Questamarsica
Autori:
Nando Amiconi, Aroldo Buccilli, Giulio Butticci, Walter Cianciusi, Pietro Cimini, Ennio Colucci, Bruno Corbi, Gianni Corbi, Alcide Cotturone, Mario Dell’Agata, Ercole Di Renzo, Vittoriano Esposito, Nino Gagliardi, Carlo Alberto Graziani, Angelo Melchiorre, Tommaso Lelio Orlandi, Ugo Maria Palanza, Pietrantonio Palladini, Stefania Maria Paris, Giuseppe Pennazza, Tommaso Petricca, Mario Pomilio, Andrea Rapisarda, Bruno Roselli, Alceste Santini, Umberto Scalia, Ignazio Silone, Antonio Spadafora, Franco Tassi, Federico Gismondi (figurazioni grafiche) – a cura di Romolo Liberale
Anno:
1981
Casa Editrice:
Edizioni dell’Urbe
Che cosa ha potuto essere il Fucino per un giovane studente cresciuto ad Avezzano tra il 1930 e il 1940? Le lunghe file di pioppi? Le strade dritte e lunghissime, allora piene di polvere d’estate, e di fango d’inverno, ma pure occasione di grandi corse in bicicletta? Il fascino del canale collettore, a quel tempo verdissimo? Lo scroscio dell’acqua sotto il Madonnone dell’Incile e il mistero della galleria sotterranea che la portava a riversarsi nel Liri con una cascata allora bellissima (ora secca) che lasciava intravedere la galleria scavata dai Romani? Le lunghe fila di carretti che trasportavano in autunno le barbabietole allo zuccherificio? Le storie che ci raccontavano a scuola circa il prosciugamento, e più tardi le pagine di Tacito circa i lavori ordinati dall’imperatore Claudio, con la battaglia navale svoltasi nel lago prima dell’apertura delle gallerie? La visita ai cunicoli (di Nerone, li chiamavano) fatta inerpicandosi sulle sterpaglie per gettar l’occhio nello stretto imbuto che finiva paurosamente nel sottosuolo?
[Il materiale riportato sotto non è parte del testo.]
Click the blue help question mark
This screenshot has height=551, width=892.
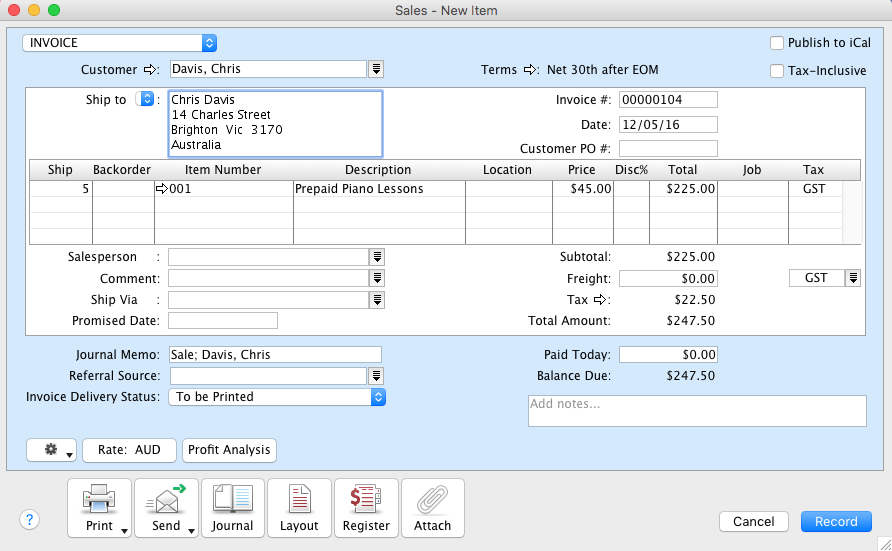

Per anni per me il Fucino è stato tutto questo insieme (e solo questo): un paesaggio e una favola. Più tardi, dopo l’università e la guerra, ho aperto gli occhi su altro, sulla fame di terra dei contadini che vivevano nei paesi torno torno il comprensorio, sul loro istinto sociale, sui loro bisogni, e la storia di quegli anni è entrata a far parte della mia storia personale. E spesso dopo d’allora ho pensato al Fucino come ad una specie di scuola, per quel che mi ha insegnato, per come mi ha rovesciato problematiche e prospettive: una scuola nel senso sociale, ma anche nel senso dell’umiltà. Vi ho appreso un linguaggio, vi ho capito sentimenti, ho potuto spogliarmi di almeno una parte della mia crosta di giovane intellettuale. Perché il Fucino, per come lo conosciamo noi che veniamo di lì, è più d’un luogo o d’un paesaggio: è una condizione, a creare la quale si sono date la mano la geografia e la storia; e gli uomini soprattutto, che l’hanno modellata e vi si sono modellati in maniera tanto diversa da come è potuto accadere altrove.
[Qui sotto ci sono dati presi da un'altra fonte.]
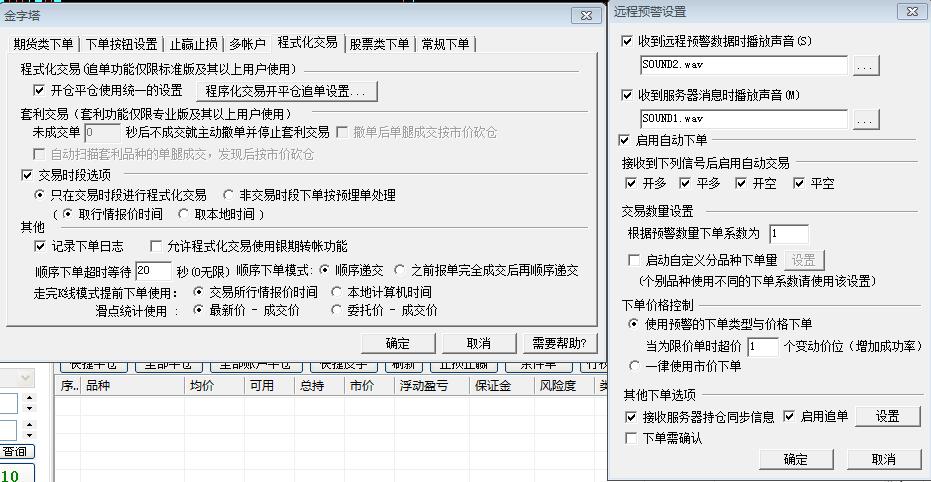Click 需要帮助? button in 金字塔 dialog
The width and height of the screenshot is (931, 482).
tap(558, 342)
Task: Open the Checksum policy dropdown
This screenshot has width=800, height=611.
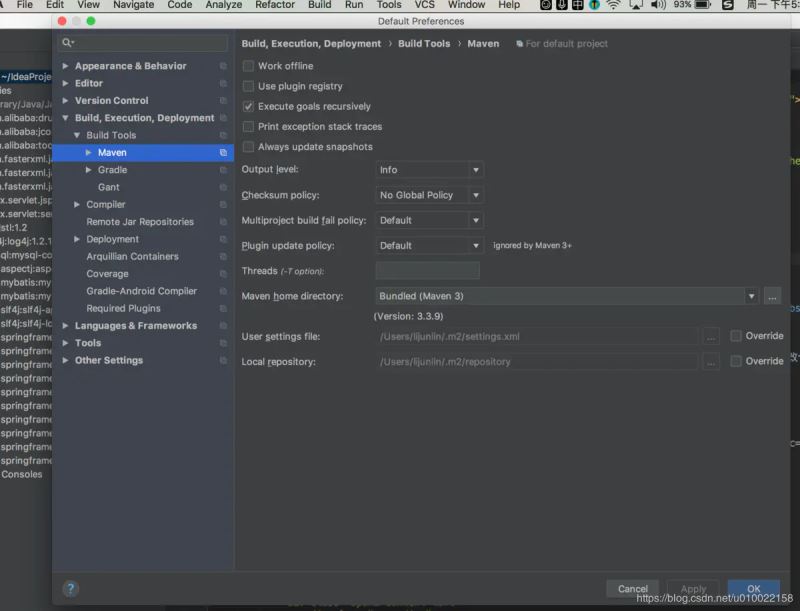Action: point(429,195)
Carlo Alberto Graziani – Montagne Marsicane
Per me adolescente la Marsica e il Fucino non significavano altro che montagne: dal Marsicano alla Terrazza, dal Sirente alla Magnola, dal Velino ai monti della Duchessa; e poi, anche se non li conoscevo altrettanto bene, i monti verso il Lazio, L’Autore, il Viglio. E poiché le montagne erano la mia profonda passione ad esse sono legati i ricordi di quel tempo: quando il Fucino mi appariva dai finestrini di un accelerato arrancante e di una corriera sgangherata nelle sue dolci ma fuggevoli visioni che rallentavano solo allorché alzavo gli occhi nell’estatica ammirazione di cime e di versanti lentamente mutevoli: o quando, inerpicandomi, il piano segnava la progressione dell’ascesa – e quindi la sensazione di sentirmi forte, sempre più forte – e insieme la misura della lontananza dal mondo, e poi, in vetta, il punto ove lo sguardo e i sogni si perdevano per lunghi istanti, a volte per ore; oppure quando, sulla via del ritorno, il Fucino mi veniva incontro, lentamente come la stanchezza, con i suoi odori, i suoi colori, i suoi silenzi e i suoi suoni e, di notte, i suoi lumi.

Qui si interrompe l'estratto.